If it isn’t clear, let me make it so. I suffered a lot to build my counseling practice. It was the hardest thing I’ve ever done. And I wouldn’t trade it for the world. This is how I became passionate for the craft. This is how my heart for what I do has grown so strong. I suffered.
Let me go out on a limb and guess this is not the story you were expecting or wanting. Me neither. Had you asked me before this about my passion for counseling, I might have told you about a few books I read that meant a lot. Or some healing experiences of my own in counseling. And certainly these experiences have informed my passion. But the suffering is what really made it a part of me.
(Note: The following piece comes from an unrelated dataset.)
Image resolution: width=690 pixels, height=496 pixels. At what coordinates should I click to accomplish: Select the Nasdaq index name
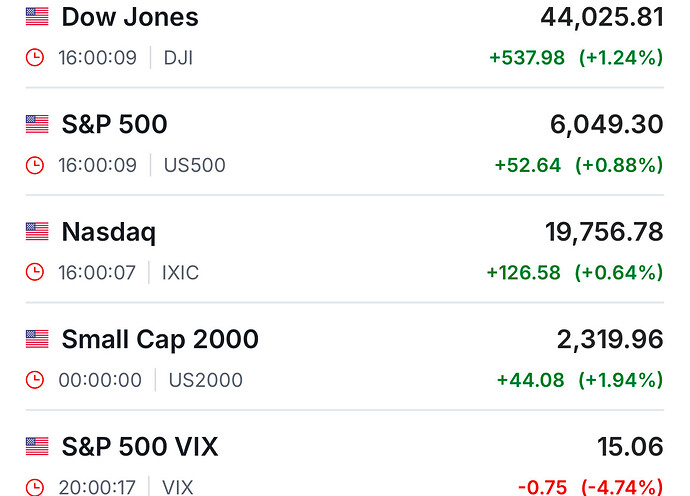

There’s this old story of a Jewish rabbi who told his students that reading the Torah can put the word on our hearts. A student asked him, “I thought God put the word in our heart.” “Oh no,” replied the rabbi, “he puts them on our hearts and so that, when our hearts get broken, the words fall in.” That was my story. All the books and training and mentoring only got me ready to finally have my heart broken enough to really love and appreciate the work and the people I met with.
The word Passion comes from the Greek word, paskho, which means “to suffer.” The very idea of passion has at its root the idea of suffering. This is why we call enactments of Jesus crucifixion Passion Plays. You may know this already. To be passionate about anything is to suffer.
We don’t think of passion like this. I never did. I always thought of passion more as an endorphin laden experience of excitement. A burst of energy. A momentary rush of love or lust or anger or joy. Granted, passionate people do embody these kinds of emotions. Get somebody talking about their passions and you will feel their excitement.
But passion is not a moment. Passion is a journey. It always has a story to it. And its always a story of suffering. Suffering helps set our passions deep in our bones.
Want to become passionate about something? Go do it. And keep doing it. Do it past the point of suffering. Do it long enough for the desire to fade some and the urge to quit to take its place. And right about then, keep going. You’ll notice something, a shift, subtle at first. You will find that what fuels you is no longer inspiration or endorphins or cheap shallow emotion. But resolve. A commitment. That’s when you know you’ve become passionate.